◆ **EXERCISE BRIEF**
Report every line in the rows below that contains the string "width". Case counts.
## START DATA EXCERPTS
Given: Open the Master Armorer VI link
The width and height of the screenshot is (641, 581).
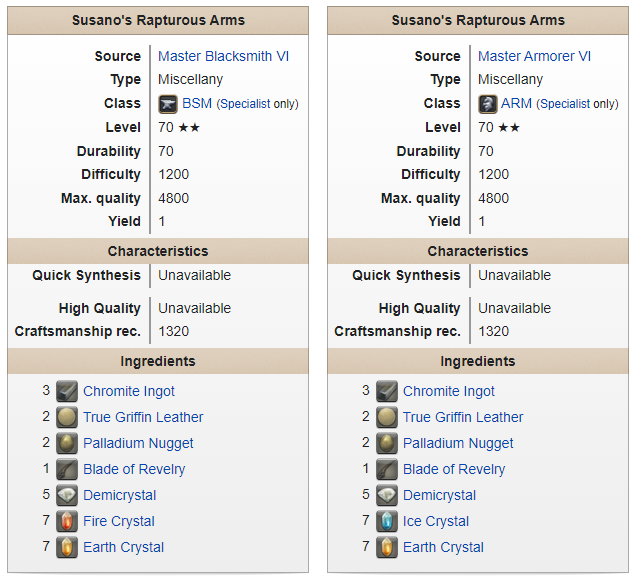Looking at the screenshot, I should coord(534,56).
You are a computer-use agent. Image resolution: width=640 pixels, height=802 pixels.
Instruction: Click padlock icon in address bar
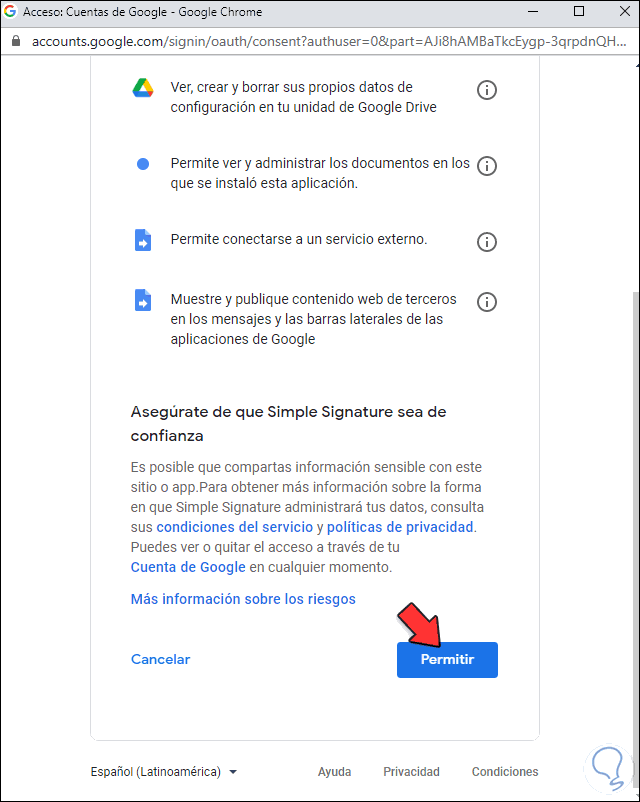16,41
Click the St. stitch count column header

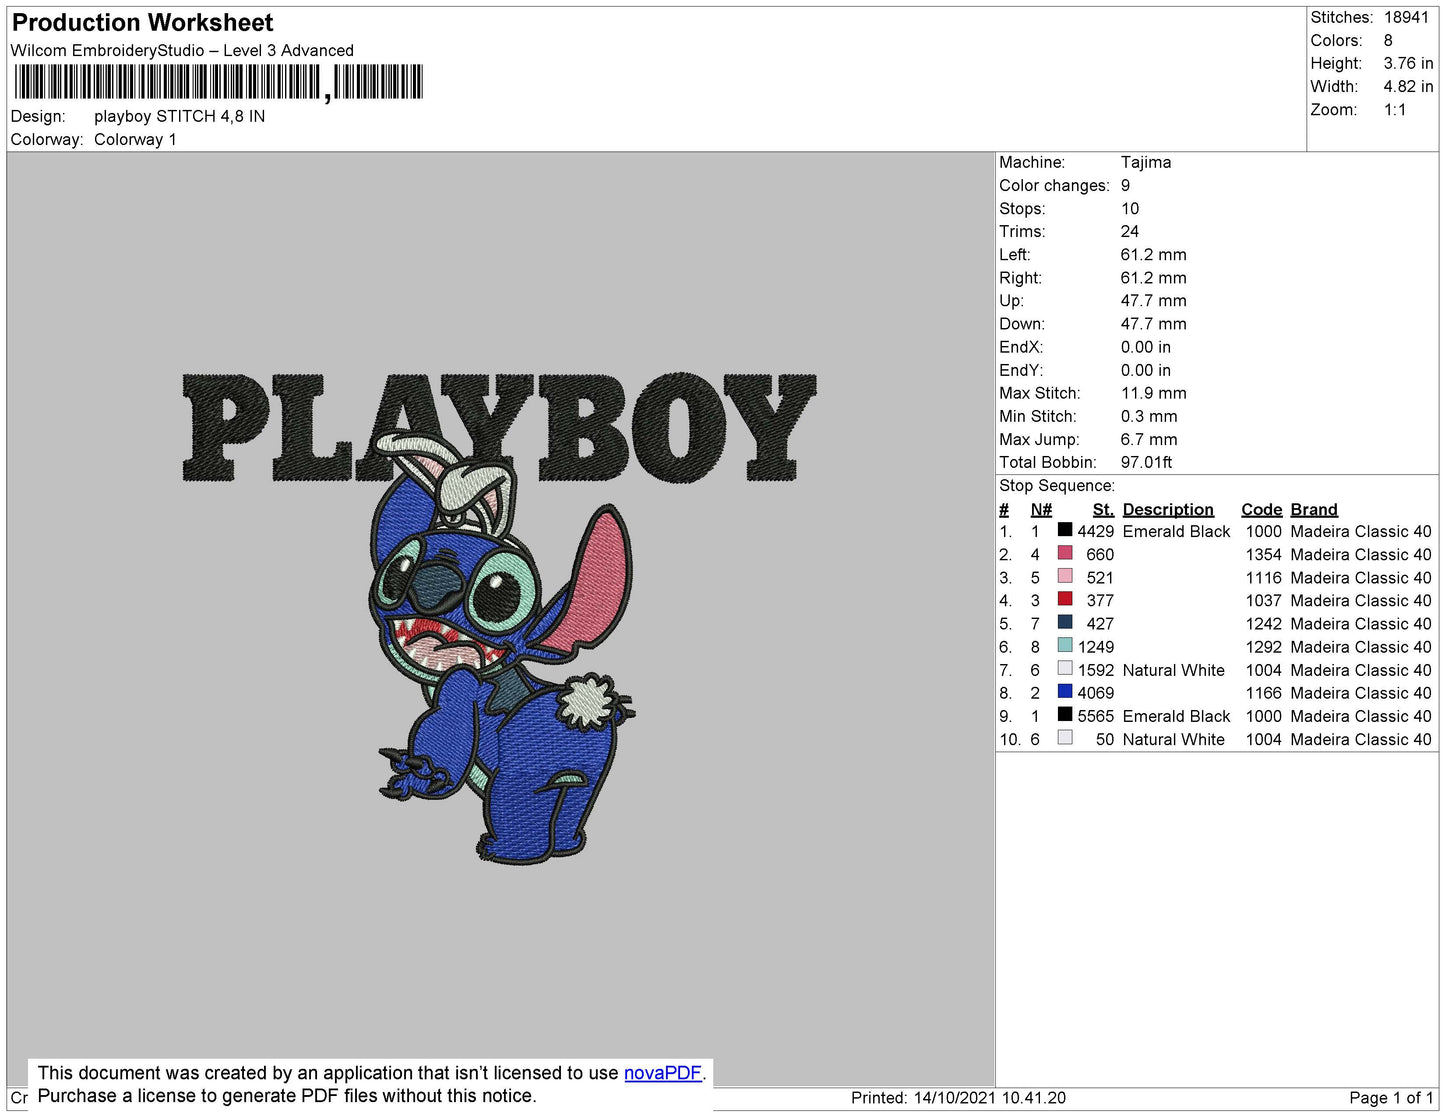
## END DATA EXCERPTS
◆ **SOLUTION**
The width and height of the screenshot is (641, 581).
You are a computer-use agent. Image resolution: width=640 pixels, height=802 pixels.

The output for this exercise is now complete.